The UK Ministry of Defence's Defence Science and Technology Laboratory (Dstl) has conducted a series of trials to assess how sensors can be hardened against laser attacks, the lab revealed on 2 February.

Dstl confirmed to Janes that the trials occurred in September 2021 at Dstl's Porton Down range in Wiltshire, southern England.

Dstl “has conducted a trial to assess novel protection filters on cameras and demonstrate hardening to high-intensity lasers. Several devices tested on the trial demonstrated protection across a wide range of laser intensities, even when exposed to laser engagements many times”, the lab stated in its press release.

Although it could not confirm specific details, a Dstl spokesperson told Janes that “a variety of battlefield laser sources were used” and that the protection measures tested “are platform-agnostic, so could potentially be retrofitted to sensors on any platform – land, sea, or air”.

“Dstl researches new technologies to help keep UK forces and their equipment safe from harm,” Chris Westgate, the lab's technical authority for the trial, was quoted as saying. “We protect assets not just from conventional threats, such as bullets and explosives, but from novel and unconventional threats such as cyber, radio-frequency, and other attacks.

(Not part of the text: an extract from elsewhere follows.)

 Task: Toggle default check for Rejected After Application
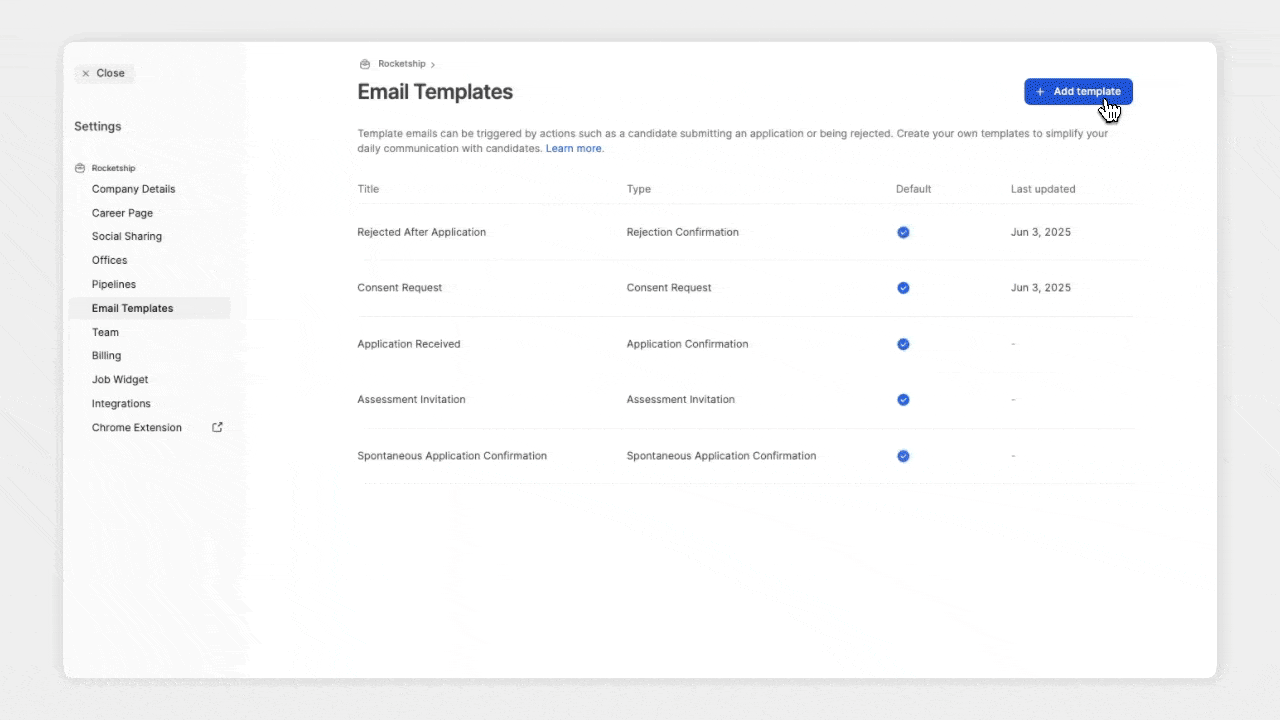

“By improving the resilience and durability of equipment we will help UK forces retain freedom of action against current and future threats.”

Dstl stated that the trials were “attended by three international collaborating organisations”, although it declined to name them. It added that the trials “identified extensive follow-on work to allow sensors to continue operating in contested environments”.

Data from the trials is now being reviewed, “following which expressions of interest will be invited from industrial suppliers to accelerate the development of the technology”, Dstl said.